Born in Hanover, she was drawn early to music and poetry. In 1979, she co-founded the German-British New Wave band Index Sign (keyboards), releasing two albums and touring internationally, including performances with Simple Minds. After the band dissolved in 1982, a period of artistic reorientation followed, including extended stays in San Francisco and Glasgow.
She later studied philosophy and modern German literature in Hanover and Berlin. Her work remains deeply rooted in language. As she states: “Songs are not mathematical formulas.” Her artistic practice originates in poetry: “I come from poetry.” Her texts are condensed, direct, and often deliberately unsettling—“texts that cut, dissect, and expose wounds.”
Since the late 1990s, she has worked under the name Alwa Glebe. Her albums Debut (1999), Irrlichter (2005), and Against the Pain (2019) established her as a distinctive artistic voice. The latter is marked by minimalist, hand-played arrangements and an intimate vocal presence, centering on atmosphere and the expressive quality of the voice.
At the core of her work lies the transformation of perception. Experiences such as migraine aura—understood not as subject matter, but as a specific mode of altered perception—inform her artistic language. These perceptual shifts are not illustrated, but translated into form across sound, text, and image.
Closely connected to this is the experience of pain, which she neither aestheticizes nor treats therapeutically, but understands as a productive force: “Pain is the sting that drives me… I name it, but I do not succumb to it.”
Her work explores questions of perception, memory, identity, and consciousness, creating dense atmospheric spaces in which voice, language, and visual imagination interact. Vogue Magazine described this quality as follows: “Dark are the passions but the cool-clear singing of the Chanteuse Alwa Glebe develops a pull of her very own style.”
Alongside her artistic work, she engages in historically grounded research, tracing processes of disappearance and transformation—an approach that reflects her broader artistic interest in making visible what tends to remain unseen.

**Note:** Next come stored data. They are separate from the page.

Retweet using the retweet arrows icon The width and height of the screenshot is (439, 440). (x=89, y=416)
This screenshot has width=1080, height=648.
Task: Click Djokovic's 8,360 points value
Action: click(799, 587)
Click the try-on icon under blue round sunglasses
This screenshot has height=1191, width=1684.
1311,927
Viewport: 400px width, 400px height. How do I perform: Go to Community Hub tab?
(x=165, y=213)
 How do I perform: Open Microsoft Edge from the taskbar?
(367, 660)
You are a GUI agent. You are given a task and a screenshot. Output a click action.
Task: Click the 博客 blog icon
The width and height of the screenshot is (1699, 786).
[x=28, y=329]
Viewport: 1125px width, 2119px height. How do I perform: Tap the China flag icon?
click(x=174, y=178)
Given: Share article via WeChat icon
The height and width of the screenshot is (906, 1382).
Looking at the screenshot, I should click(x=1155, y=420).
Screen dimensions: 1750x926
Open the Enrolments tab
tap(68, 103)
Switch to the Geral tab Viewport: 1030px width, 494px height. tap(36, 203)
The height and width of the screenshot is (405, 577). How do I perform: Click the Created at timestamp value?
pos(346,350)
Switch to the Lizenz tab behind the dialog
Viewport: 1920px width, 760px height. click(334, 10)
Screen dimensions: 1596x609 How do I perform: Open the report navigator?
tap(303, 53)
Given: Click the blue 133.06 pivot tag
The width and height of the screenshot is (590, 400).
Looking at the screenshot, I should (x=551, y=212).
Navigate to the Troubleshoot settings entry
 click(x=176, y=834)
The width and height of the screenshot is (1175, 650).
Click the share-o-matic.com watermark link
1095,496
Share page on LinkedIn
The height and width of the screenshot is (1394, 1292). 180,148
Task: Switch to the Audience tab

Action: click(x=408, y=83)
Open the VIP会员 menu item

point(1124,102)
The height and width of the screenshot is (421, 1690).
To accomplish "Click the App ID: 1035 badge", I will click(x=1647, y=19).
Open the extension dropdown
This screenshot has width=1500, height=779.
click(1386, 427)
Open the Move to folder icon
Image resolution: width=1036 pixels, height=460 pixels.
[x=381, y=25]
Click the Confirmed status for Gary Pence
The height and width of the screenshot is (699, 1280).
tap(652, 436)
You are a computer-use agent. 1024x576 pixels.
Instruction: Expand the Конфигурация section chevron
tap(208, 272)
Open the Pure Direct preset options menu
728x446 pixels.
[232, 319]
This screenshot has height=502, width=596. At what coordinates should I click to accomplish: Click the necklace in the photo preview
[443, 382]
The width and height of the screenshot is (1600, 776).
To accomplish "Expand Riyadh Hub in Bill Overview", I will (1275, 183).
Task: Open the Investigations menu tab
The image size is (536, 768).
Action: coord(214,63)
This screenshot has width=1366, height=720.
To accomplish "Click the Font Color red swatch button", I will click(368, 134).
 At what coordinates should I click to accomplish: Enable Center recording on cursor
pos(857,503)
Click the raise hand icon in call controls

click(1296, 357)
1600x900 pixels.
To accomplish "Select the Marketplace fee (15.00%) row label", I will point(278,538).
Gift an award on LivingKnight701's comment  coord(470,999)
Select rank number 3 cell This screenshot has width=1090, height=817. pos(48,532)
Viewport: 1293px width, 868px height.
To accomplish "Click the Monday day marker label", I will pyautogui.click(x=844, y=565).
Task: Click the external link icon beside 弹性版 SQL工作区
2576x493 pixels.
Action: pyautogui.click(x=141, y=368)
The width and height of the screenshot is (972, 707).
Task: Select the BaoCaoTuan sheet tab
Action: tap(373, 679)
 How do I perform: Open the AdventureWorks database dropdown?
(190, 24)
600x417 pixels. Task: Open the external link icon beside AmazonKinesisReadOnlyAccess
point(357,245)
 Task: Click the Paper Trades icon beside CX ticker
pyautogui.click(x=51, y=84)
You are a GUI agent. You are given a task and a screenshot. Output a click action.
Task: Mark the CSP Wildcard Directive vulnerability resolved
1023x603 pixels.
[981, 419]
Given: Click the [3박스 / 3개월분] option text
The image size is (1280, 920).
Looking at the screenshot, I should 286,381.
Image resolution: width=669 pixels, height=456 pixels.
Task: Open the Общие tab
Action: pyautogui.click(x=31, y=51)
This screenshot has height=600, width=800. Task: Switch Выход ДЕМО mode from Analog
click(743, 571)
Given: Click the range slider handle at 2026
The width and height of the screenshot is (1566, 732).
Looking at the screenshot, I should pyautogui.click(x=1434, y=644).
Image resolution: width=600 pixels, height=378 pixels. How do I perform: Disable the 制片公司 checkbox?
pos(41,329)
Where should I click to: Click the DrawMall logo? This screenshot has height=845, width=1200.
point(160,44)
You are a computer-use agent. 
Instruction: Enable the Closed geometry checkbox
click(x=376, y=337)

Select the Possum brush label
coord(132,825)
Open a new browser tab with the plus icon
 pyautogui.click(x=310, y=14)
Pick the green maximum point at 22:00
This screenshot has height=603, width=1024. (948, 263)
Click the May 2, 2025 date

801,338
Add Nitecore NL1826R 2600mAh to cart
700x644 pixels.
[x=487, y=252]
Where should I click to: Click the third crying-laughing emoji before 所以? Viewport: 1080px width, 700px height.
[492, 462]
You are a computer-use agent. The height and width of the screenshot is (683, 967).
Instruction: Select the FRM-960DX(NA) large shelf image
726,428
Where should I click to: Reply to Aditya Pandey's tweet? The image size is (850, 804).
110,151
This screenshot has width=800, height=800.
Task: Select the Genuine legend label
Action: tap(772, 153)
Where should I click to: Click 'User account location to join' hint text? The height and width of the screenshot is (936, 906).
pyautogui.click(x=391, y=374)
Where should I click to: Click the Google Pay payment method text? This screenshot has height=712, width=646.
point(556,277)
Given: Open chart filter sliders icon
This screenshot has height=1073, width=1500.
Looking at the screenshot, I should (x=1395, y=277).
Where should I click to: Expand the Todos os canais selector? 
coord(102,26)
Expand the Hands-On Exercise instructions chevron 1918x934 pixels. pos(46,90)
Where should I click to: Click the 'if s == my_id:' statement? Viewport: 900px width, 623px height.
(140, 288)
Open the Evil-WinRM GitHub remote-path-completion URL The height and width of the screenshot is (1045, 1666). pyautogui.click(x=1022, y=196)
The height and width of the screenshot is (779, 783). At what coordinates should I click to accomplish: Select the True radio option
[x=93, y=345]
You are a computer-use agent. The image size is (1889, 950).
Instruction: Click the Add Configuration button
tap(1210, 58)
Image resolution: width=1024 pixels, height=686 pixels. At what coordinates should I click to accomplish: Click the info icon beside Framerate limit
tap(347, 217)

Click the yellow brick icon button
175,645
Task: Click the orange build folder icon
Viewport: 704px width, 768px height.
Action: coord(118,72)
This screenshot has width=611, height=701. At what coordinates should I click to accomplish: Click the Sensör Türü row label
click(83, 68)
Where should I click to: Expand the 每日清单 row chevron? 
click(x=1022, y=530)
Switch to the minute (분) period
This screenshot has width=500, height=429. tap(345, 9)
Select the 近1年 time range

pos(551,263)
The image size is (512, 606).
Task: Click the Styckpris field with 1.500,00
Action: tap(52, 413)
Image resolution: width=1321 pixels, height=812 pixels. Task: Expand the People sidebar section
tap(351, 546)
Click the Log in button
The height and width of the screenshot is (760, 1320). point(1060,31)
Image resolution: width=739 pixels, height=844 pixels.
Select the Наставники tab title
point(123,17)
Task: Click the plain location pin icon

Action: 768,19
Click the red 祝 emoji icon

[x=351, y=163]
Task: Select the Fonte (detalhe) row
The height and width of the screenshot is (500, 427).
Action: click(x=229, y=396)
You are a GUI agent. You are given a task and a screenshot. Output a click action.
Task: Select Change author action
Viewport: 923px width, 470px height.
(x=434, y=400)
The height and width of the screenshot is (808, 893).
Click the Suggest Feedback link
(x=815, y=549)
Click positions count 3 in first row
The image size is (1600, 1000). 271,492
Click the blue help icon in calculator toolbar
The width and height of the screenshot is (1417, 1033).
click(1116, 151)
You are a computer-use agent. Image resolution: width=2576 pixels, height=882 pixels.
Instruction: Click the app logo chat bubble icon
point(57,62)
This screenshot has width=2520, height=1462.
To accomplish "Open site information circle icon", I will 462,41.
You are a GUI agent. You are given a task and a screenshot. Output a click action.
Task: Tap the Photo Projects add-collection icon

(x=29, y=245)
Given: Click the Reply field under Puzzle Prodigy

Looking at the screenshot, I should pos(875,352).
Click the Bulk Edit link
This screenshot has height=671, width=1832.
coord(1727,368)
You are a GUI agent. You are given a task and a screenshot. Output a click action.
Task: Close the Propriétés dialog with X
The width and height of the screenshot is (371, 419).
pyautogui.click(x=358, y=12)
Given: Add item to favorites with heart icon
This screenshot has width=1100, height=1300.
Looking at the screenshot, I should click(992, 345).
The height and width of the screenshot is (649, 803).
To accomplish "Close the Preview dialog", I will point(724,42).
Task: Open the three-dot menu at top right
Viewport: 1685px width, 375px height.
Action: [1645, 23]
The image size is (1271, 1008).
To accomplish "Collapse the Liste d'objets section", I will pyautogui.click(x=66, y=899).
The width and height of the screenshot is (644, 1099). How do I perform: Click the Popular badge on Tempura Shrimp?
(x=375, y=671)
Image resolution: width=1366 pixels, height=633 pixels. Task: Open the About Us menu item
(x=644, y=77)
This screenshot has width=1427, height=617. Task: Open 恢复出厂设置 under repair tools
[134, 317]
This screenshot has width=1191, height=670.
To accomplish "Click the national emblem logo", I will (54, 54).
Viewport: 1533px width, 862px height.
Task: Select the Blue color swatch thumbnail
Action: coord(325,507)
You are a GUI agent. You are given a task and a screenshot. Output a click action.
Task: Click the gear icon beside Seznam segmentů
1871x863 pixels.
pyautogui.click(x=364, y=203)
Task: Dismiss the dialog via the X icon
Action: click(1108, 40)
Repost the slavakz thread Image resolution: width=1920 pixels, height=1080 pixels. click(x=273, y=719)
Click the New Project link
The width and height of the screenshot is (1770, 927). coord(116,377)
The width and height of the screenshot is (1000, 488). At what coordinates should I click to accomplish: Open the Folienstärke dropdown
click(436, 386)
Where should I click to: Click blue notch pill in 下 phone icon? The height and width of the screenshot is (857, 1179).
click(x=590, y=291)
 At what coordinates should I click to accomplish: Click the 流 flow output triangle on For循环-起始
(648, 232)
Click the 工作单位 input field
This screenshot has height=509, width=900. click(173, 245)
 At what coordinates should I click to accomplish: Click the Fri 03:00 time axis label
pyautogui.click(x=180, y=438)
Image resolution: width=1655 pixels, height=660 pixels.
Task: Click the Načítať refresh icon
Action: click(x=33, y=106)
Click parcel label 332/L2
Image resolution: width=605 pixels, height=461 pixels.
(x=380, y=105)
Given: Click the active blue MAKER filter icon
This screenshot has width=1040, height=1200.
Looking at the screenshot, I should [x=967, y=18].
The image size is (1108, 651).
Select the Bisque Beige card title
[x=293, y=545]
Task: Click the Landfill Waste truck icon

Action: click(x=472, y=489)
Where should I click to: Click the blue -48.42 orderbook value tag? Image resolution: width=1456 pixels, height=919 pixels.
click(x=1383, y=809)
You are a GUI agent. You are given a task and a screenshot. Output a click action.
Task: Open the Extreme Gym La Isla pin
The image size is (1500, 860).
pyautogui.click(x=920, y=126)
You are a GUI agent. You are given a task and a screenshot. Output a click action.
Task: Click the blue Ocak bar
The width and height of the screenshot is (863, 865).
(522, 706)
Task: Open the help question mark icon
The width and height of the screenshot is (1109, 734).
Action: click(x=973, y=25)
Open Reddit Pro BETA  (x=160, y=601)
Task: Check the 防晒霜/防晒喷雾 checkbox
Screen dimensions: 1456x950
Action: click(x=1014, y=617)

Glebe gained international recognition through her contribution to the award-winning documentary Out of My Head (Susanna Styron & Jacki Ochs), one of the first international films to explore migraine—and particularly aura—from artistic, personal, and scientific perspectives.
Her work has also been discussed in dialogue with neurological and cultural-scientific research and presented in interdisciplinary contexts, including the ARTE program Xenius and events at the Nietzsche Society and the Kolleg Friedrich Nietzsche in Weimar.